Records supplied START

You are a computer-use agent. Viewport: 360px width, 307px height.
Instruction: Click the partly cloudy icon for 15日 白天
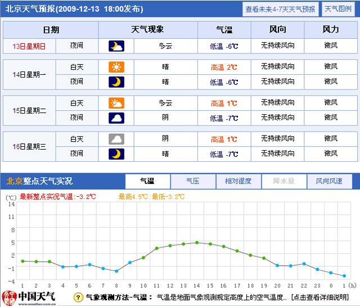pos(116,103)
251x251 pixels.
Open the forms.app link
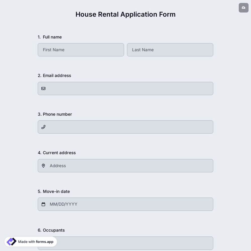click(44, 242)
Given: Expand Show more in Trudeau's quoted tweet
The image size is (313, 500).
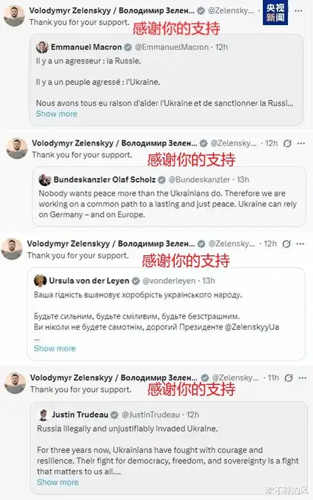Looking at the screenshot, I should (x=57, y=482).
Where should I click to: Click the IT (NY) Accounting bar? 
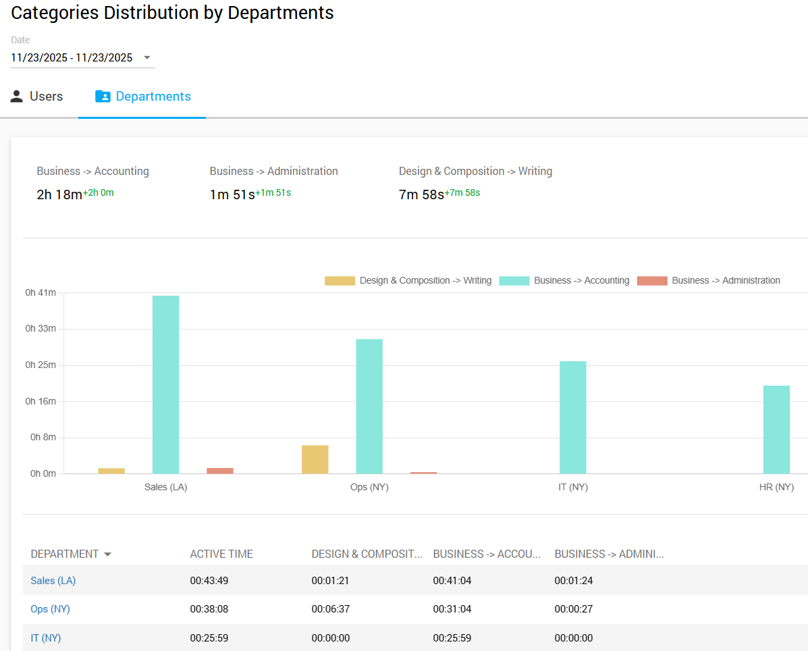[x=572, y=417]
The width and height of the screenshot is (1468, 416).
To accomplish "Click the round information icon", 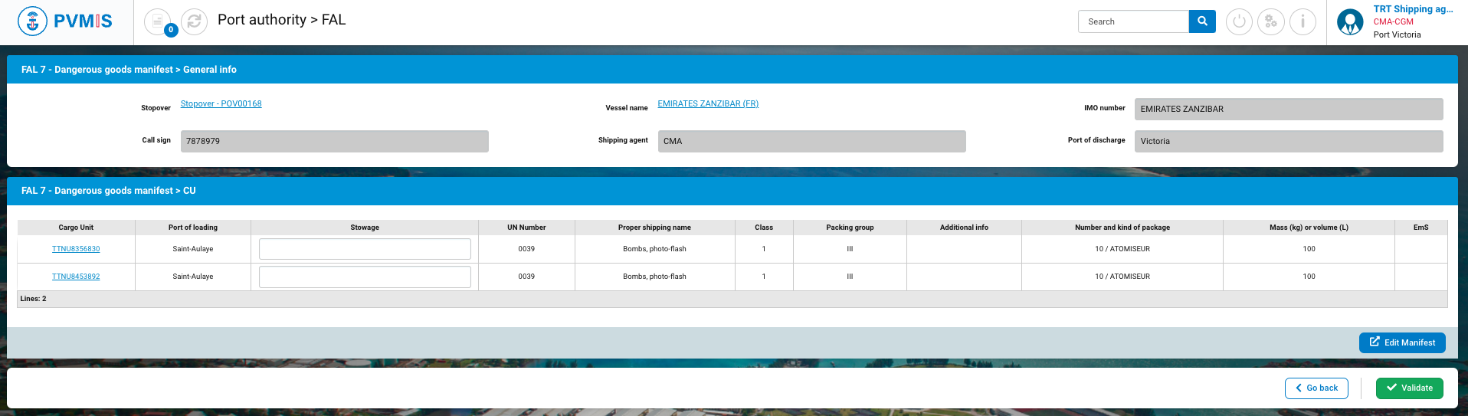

Records supplied END

__Assignment__
The lines that mention the word "width" should be pulled from the records above.

__Result of the exercise__
You are a computer-use agent. Viewport: 360px width, 307px height.
The width and height of the screenshot is (1468, 416).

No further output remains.